- _Required tasks_
a: Answer these questions from the walnut log thread:
(i) How many years ago were the logs put in the barn?
(ii) Which part of walnut logs does Mizer say will rot away?
(iii) Which species does Kevin say would almost certainly be junk if the logs were that wood?
b: Please pick up the forum thread about the old walnut logs and write on from its last line.

- _Text shown_
# Trash or Treasure?



## HomeBody (Jul 18, 2012)

I bought a trailer a couple of weeks ago. The seller asked what I planned on using it for. I told him if I get lucky, I'll use it to haul some walnut I can eventually turn into gunstocks. He said he had a walnut tree in his barn, cut into 2 logs. He said his dad cut it and put it in there 30 yrs. ago and I could have it as part of the trailer deal. Barn had a concrete floor and was fairly tight. 

The logs look like hell. Checks and cracks everywhere. My question: Will I find any good usable wood in these questionable logs cut 30 yrs ago? Maybe 50,000 pen blanks? Or just firewood? I plan on opening them up if it ever cools down. What's my chances? Gary

[attachment=7934]


----------



## Mizer (Jul 18, 2012)

Remember the old adage, don't judge a book by it's cover.:naughty:
Walnut logs will last a very long time. The sapwood will rot away but the heart wood is very decay resistant. If they are left in the full sun they will sometimes bust open but this does not look like the case with these two. Do you have a pic of the ends of the logs? That will give a better idea of the condition of the logs.


----------



## drycreek (Jul 18, 2012)

Okay they are trash just send them to my burn pile. What Mizer said!


----------



## CodyS (Jul 18, 2012)

your odds on it cooling down, probs pretty low for a while your best bet is to move to aus atm :fit:

I'll let someone else jump in to answer your questions.


----------



## EricJS (Jul 18, 2012)

Mizer said:


> Remember the old adage, don't judge a book by it's cover.:naughty:
> Walnut logs will last a very long time. The sapwood will rot away but the heart wood is very decay resistant. If they are left in the full sun they will sometimes bust open but this does not look like the case with these two. Do you have a pic of the ends of the logs? That will give a better idea of the condition of the logs.



I'll second what Mizer said. Walnut logs can sit for years & the heartwood will still be in good shape. Show us some pictures after you cut it up!


----------



## Kevin (Jul 18, 2012)

I agree with Mizer, but although they weren't in the sun I think there's a good chance they'll have checks throughout the log. Walnut air dries very easily in board form, but in log form most logs will wreck themselves to some degree if allowed to dry before milling. But walnut is a very friendly species to drying so it won't be near as bad as other more notorious species like oak or sweetgum etc. If those were white oak they'd almost certainly be junk because of the massive checks they'd have. 

But whatever the case there's usable wood there.


----------



## HomeBody (Jul 18, 2012)

Glad to hear you guys are confident there is at least some good wood in there. Have them all covered so can't take more pics right now of the ends.
I'll for sure post pics when I open them up. 

And right now it's the dead of winter on Aus. Must be nice to be cool. I'd run right over if you were closer. Gary


----------



## arkie (Jul 18, 2012)

HomeBody said:


> Glad to hear you guys are confident there is at least some good wood in there. Have them all covered so can't take more pics right now of the ends.

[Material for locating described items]
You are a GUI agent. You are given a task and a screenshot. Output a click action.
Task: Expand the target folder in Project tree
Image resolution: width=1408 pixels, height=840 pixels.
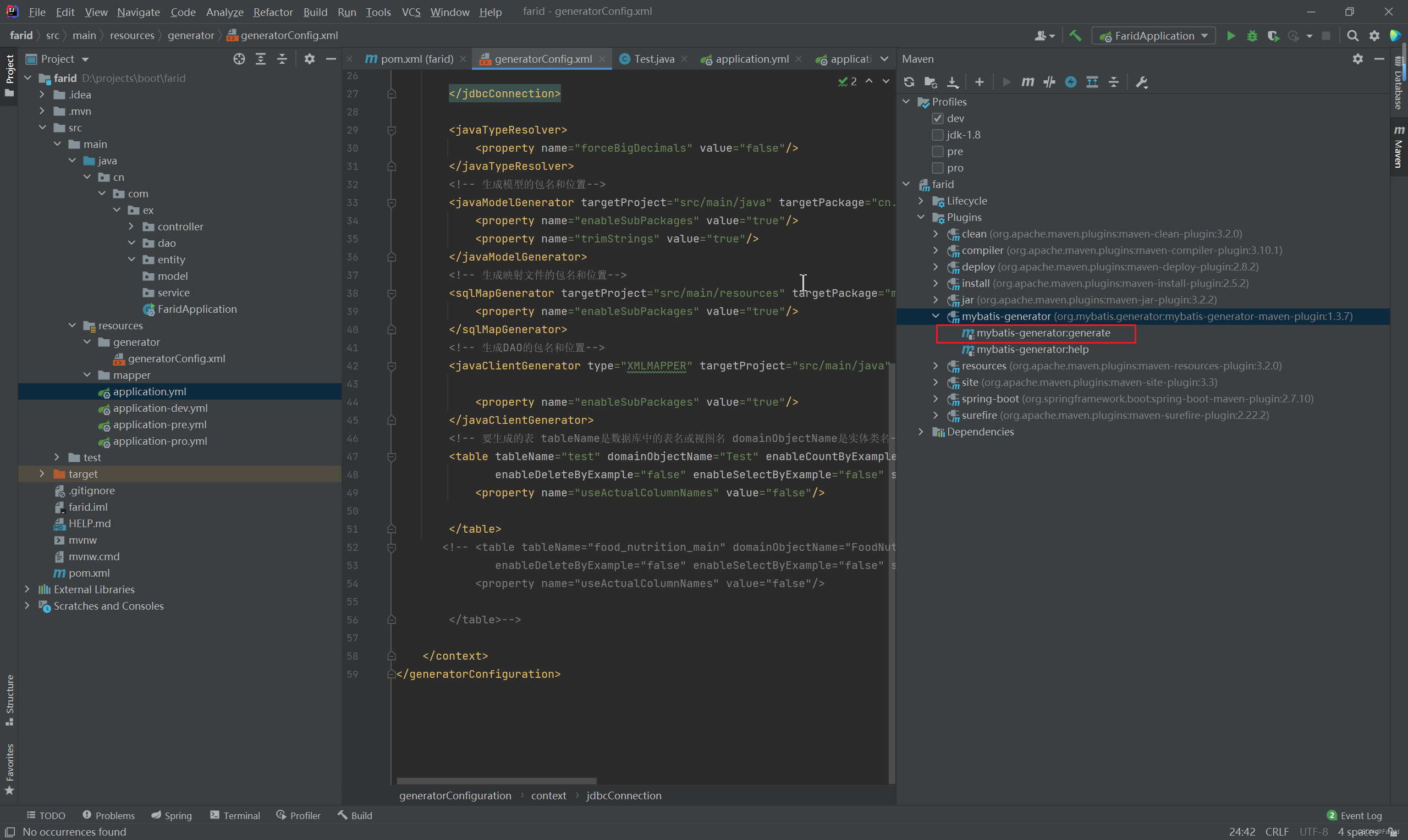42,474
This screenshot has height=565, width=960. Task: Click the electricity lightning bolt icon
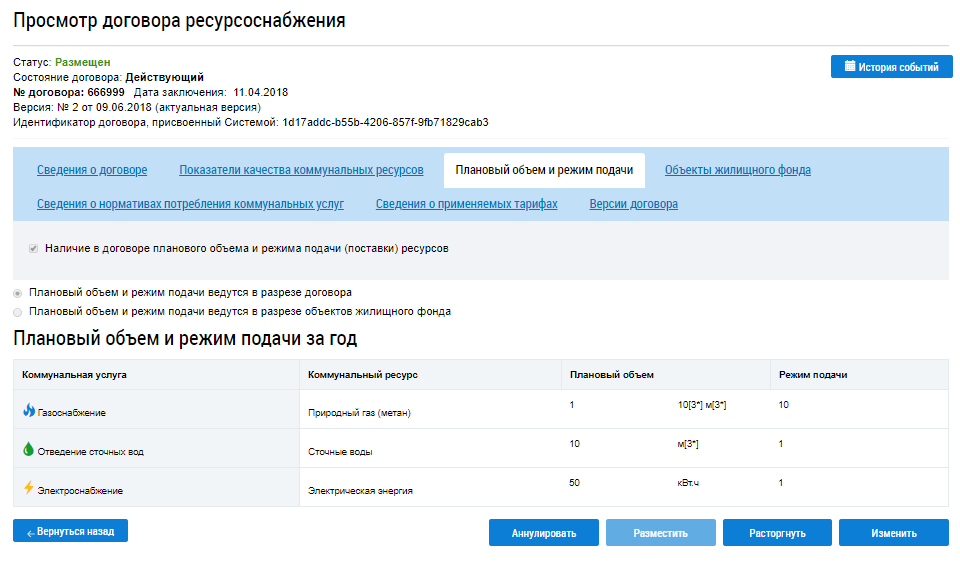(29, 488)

- _Answers provided_
a:
(i) 30 years ago.
(ii) The sapwood.
(iii) White oak.

b:
> I'll for sure post pics when I open them up.
> 
> And right now it's the dead of winter on Aus. Must be nice to be cool. I'd run right over if you were closer. Gary



In the worst case, there should be usable crotch figure or feather where the limbs come in. Only one way to find out whether it will make boards, grips or just pens.


----------



## HomeBody (Sep 15, 2012)

I finally got one of the crotches opened up. I shimmed up the crotch so that the piths on each end and the side branch were all in the same plane. Started with two 3/4" slabs then went for a 11/4 slab for a gunstock. I was half way through the cut when some bolts came out of the carriage and shut me down. I knew I'd never get the bar back in the exact same position to finish the cut, as you will see later.

[attachment=10659]
[attachment=10660]

The chain entered the crotch just above the pith for the gunstock slab. On the next pass, I took a 1" cut to eliminate the pith. It worked pretty well. On the final cut I took another 11/4 slab. Only a small amount of pith showed up in one of the slabs. One slab has too many defects (bug damage) for a stock but the other looked good. I laid out a stock and cut it out with my small chainsaw with a ripping blade.

[attachment=10661]
[attachment=10662]
[attachment=10663]

I'm thrilled that I got a nice crotch blank from my first walnut milling attempt. On the butt end of the slab, you can see the spot where my carriage came apart and I made the rest of the cut from the other end. This "step" won't effect the finished stock. There seems to be plenty of good wood in this tree, even though it's sat in a barn for 30 yrs. Gary


----------



## UpNorthWoods (Sep 15, 2012)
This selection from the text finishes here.